BB = Human milk directly from breast only (No formula)

BP = Human milk from a bottle (No formula)

TF = Traditional Formula

ASF = Lactose-reduced formula with added corn syrup solids

SD = Standard Deviation

Among such discriminating metabolic capabilities quantified by Community Phenotype Indices (CPI, on the scale from 0 to 100% fractional representation) is lactose utilization showing a two-fold elevated CPI value in breastfed groups (BB and BP) compared to formula-fed groups (TF and ASF). The predicted utilization capabilities for glucuronides, gluconate, beta-arabinosides, and raffinose, were also elevated two- to five-fold in both human milk fed groups. CPI for methionine degradation was 2.5-fold higher in both human milk fed groups, whereas the biosynthetic propensity for cysteine and cobalamin (vitamin B12) biosynthesis were decreased 1.5- to 2-fold in the human milk fed groups. Predicted propionate production capability appeared to be ~1.5- to 2-fold higher in the formula-fed groups, but was also elevated in babies who consumed pumped human milk from a bottle (Figure 4).

Figure 4.

Figure 4.

CPIs of predicted functions that are significantly different among the four milk consumption types. Gut microbial profiles derived from 16S rRNA sequencing of stool samples from 6 month old infants were used to predict functional phenotypes of the gut microbes. There were significant differences in carbohydrate utilization (a), short-chain fatty acid (SCFA) production (b), amino acid biosynthesis and degradation (C and D) and vitamin biosynthesis (e).

Discussion

This study provides the first evidence that infant formula with added sugar compared to traditional formula and human milk may have a stronger association than birth delivery mode, infant caloric, and maternal BMI on the infant’s microbiome. Differences in the infant microbiome were observed between the various feeding groups examined in this study, with formula-fed infants exhibiting a distinct microbiome with characteristics of premature maturation that is even more pronounced in infants fed formula with added sugars (ASF). The most distinct changes occurred in specific microbe families associated with the consumption of a Western diet, characterized by high-fat and high-carbohydrate content4-6,8.

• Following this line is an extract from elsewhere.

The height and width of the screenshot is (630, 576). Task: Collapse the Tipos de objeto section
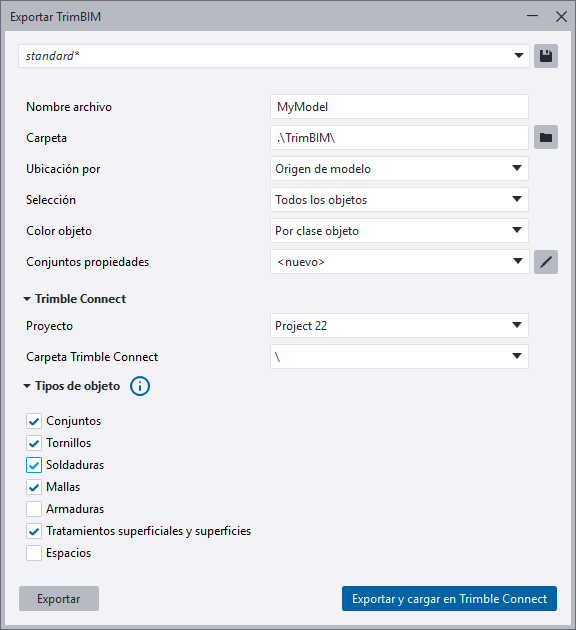pyautogui.click(x=27, y=386)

Microbes belonging to the family Lachnospiraceae (part of the phylum Firmicutes) were found to be elevated in infants fed formula, with the highest abundance in those who consumed ASF. We found that CPI for propionate production was increased in the formula-fed groups compared to infants who consumed expressed or pumped human milk. The family Lachnospiraceae is known to contain genes that contribute to the CPI of predicted propionate production,20 and it has been shown that increased abundance of Lachnospiraceae is associated with diets that are high in carbohydrates.21 Members of the family closely related to Lachnospiraceae are frequently found in the rumen of cows, goats and other ruminants,22 and are linked to obesity related conditions23 with the genus Blautia (a member of the Lachnospiraceae family) having been shown to be associated with obesity in Hispanic children.24,25 It follows that infants who consume either traditional lactose-based formula or lactose-reduced formula (which contains partially hydolyzed milk and whey protein concentrate solids) would have an increased abundance of microbes belonging to the Lachnospiraceae family.

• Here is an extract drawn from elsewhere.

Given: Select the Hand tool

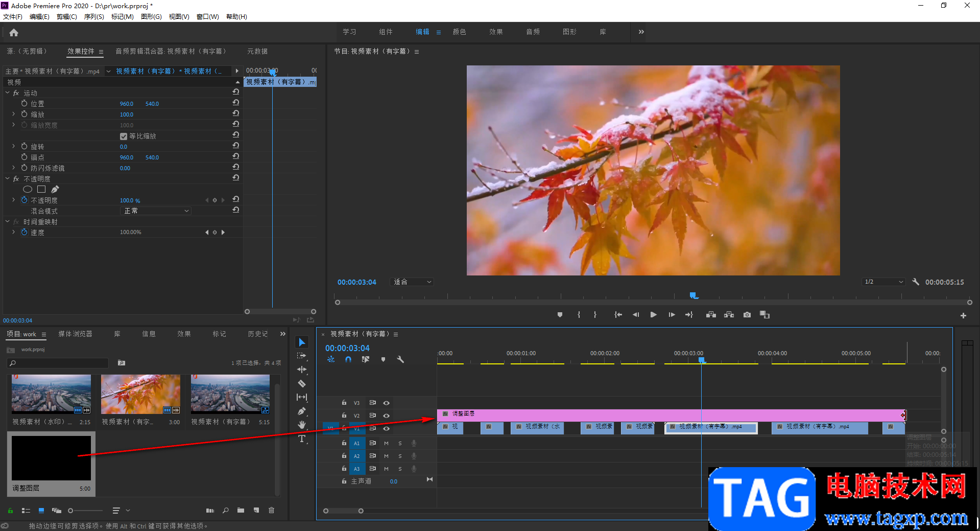Looking at the screenshot, I should click(302, 425).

A depletion of microbes belonging to Bifidobacteriaceae (a member of the phylum Actinobacteria) was observed in infants who consumed any formula, with greater decreases in ASF group. The gut microbiome of infants who consume human milk need to contain members of Bifidobacteriaceae, since specifically the species B. longum subsp. infantis is able to fully metabolize human milk oligosaccharides, one of the most abundant components of human milk.26 Also, we observed that CPI for lactose utilization, which is the most abundant milk sugar, was significantly higher in breastfed groups (BB and BP) compared to formula-fed groups (TF and ASF). Lactose utilization is one of the most common catabolic phenotype among Bifidobacterium spp., which could explain the increased predicted lactose utilization in the two groups consuming human milk and no formula.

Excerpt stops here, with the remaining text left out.